▸ **TEXT EXTRACT**
□ □ □

There's also automatic context management happening behind the scenes. When the conversation exceeds about 170,000 tokens, the framework automatically summarises earlier parts to make room for new content.
4. Add sub-agents for specialisation
For our meeting prep agent, we're doing two different things: deep research and writing a briefing document. These require different approaches - research needs to be thorough and exploratory, while the briefing needs to be concise and actionable.
Sub-agents let us split these into specialised roles. The key benefit isn't just separation of concerns - it's context isolation. All the intermediate search results stay in the research sub-agent's context. The main agent only sees the final summary.
Now when the main agent delegates research, all those search results and intermediate steps stay in the researcher's context. The main agent only sees the final summary, keeping its context clean and focused.
5. Add custom tools
Web search is useful, but our meeting prep agent could be much more effective with access to internal systems. Let's add tools to check our CRM for past interactions and look up calendar availability.
The @tool decorator tells the framework how to present each function to the AI. The docstring becomes the tool's description, so write it clearly - this helps the agent understand when to use each tool.
6. Add memory for repeat meetings
You meet with some people regularly - quarterly business reviews, ongoing client relationships, recurring team syncs. It would be wasteful to re-research them from scratch every time.
Deep Agents supports persistent storage, so the agent can remember past research and build on it.
Now the agent will check for existing information before doing new research. For a recurring client, it might say "I last prepared a briefing for Sarah Chen three months ago. Since then, DataFlow announced a Series B funding round. Let me update the briefing with this new information."
7. Require approval before sending
Our meeting prep agent can now send briefings via email. But you probably don't want it sending emails without your approval - what if the research contains something sensitive or incorrect?
Deep Agents has built-in support for human-in-the-loop workflows. You can require approval for specific tools before they execute.
Now when the agent tries to send an email, execution pauses and you'll be asked to approve it. You can approve as-is, edit the content first, or reject it entirely.
Key takeaways
After building our meeting prep agent step by step, here's what I've learnt about deep agents:
1. Deep agents adapt, shallow agents don't
The shallow meeting prep agent we started with followed a fixed workflow. The deep agent we built can adapt its research based on what it finds, dig deeper when needed, and handle edge cases gracefully. That flexibility is the core difference.
2. Planning tools make a bigger difference than you'd expect
When I first saw that Deep Agents uses a todo list for planning, I thought it was trivial. But forcing the agent to explicitly write down its plan makes a huge difference. Our meeting prep agent stays focused and methodical instead of jumping around randomly.
3. Sub-agents are about context isolation
The research sub-agent can accumulate pages of search results without cluttering the main agent's context. The main agent only sees the final summary. This is crucial for longer tasks like thorough meeting preparation.
4. Build incrementally
We started with just web search and gradually added planning, file storage, sub-agents, custom tools, memory, and approval workflows. Each capability built on the last. Don't try to build a sophisticated system from scratch.
5. Write clear tool descriptions
The quality of your tool docstrings directly affects how well the agent uses them. Be specific about what each tool does and when to use it. Vague descriptions lead to vague behaviour.
Summary
We started with a shallow meeting prep agent that followed a fixed workflow and couldn't adapt. By the end, we had a deep agent that can plan its research, store context in files, delegate to specialised sub-agents, integrate with internal systems, remember past meetings, and require approval before taking action.
That progression - from simple to sophisticated, each step adding clear value - is how I'd recommend approaching any deep agent project. Don't try to build everything at once. Start with basic tools, then add capabilities as you hit their limits.
The meeting prep example is just one application. The same patterns work for research assistants, coding helpers, data analysis, customer support - anywhere you need an agent that can handle complex, unpredictable tasks rather than following a fixed script.

□ □ □

▸ **SET PROBLEM 1**
Copy out the data rows word for word, everything from the row containing "This screenshot has height=1316, width=2576." down to the last row.

(Data records)
□ □ □

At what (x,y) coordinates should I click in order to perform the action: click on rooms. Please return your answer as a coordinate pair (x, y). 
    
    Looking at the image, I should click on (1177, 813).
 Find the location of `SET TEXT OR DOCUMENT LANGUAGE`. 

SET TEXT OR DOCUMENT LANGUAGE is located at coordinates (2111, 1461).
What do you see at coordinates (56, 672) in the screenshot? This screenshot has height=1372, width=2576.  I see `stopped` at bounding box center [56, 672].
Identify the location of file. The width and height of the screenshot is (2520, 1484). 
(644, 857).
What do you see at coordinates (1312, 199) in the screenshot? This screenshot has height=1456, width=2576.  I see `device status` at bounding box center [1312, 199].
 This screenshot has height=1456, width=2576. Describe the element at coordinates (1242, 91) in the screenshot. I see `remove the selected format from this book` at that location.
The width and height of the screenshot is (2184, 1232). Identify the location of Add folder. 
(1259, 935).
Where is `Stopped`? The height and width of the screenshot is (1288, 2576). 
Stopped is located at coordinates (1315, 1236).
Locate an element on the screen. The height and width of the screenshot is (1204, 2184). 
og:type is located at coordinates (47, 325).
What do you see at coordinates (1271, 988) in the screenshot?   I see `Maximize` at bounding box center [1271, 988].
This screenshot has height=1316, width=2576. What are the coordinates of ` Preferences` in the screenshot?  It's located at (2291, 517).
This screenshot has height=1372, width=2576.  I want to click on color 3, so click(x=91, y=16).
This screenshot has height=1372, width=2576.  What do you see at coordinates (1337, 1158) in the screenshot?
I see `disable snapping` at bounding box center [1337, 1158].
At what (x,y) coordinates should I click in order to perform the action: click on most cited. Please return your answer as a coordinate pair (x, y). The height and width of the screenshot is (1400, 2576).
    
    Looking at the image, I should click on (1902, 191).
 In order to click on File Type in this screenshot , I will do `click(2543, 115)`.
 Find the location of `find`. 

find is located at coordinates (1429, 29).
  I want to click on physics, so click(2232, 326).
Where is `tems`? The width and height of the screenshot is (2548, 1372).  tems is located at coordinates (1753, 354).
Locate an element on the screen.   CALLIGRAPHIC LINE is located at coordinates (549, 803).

□ □ □

▸ **SET PROBLEM 2**
Decide whether each statement agrees with the text about deep agents, answering yes or no and quoting the words of the text that settle it: (a) earlier parts of the conversation are summarized automatically once it passes about 170,000 tokens; (b) the main agent sees every intermediate search result gathered by the research sub-agent; (c) when the agent tries to send an email, the only choices are to approve it or reject it.

▸ **WRITTEN RESPONSE 1**
This screenshot has height=1316, width=2576. What are the coordinates of ` Preferences` in the screenshot?  It's located at (2291, 517).
This screenshot has height=1372, width=2576.  I want to click on color 3, so click(x=91, y=16).
This screenshot has height=1372, width=2576.  What do you see at coordinates (1337, 1158) in the screenshot?
I see `disable snapping` at bounding box center [1337, 1158].
At what (x,y) coordinates should I click in order to perform the action: click on most cited. Please return your answer as a coordinate pair (x, y). The height and width of the screenshot is (1400, 2576).
    
    Looking at the image, I should click on (1902, 191).
 In order to click on File Type in this screenshot , I will do `click(2543, 115)`.
 Find the location of `find`. 

find is located at coordinates (1429, 29).
  I want to click on physics, so click(2232, 326).
Where is `tems`? The width and height of the screenshot is (2548, 1372).  tems is located at coordinates (1753, 354).
Locate an element on the screen.   CALLIGRAPHIC LINE is located at coordinates (549, 803).

▸ **WRITTEN RESPONSE 2**
(a) Yes: "When the conversation exceeds about 170,000 tokens, the framework automatically summarises earlier parts to make room for new content."
(b) No: "The main agent only sees the final summary."
(c) No: "You can approve as-is, edit the content first, or reject it entirely."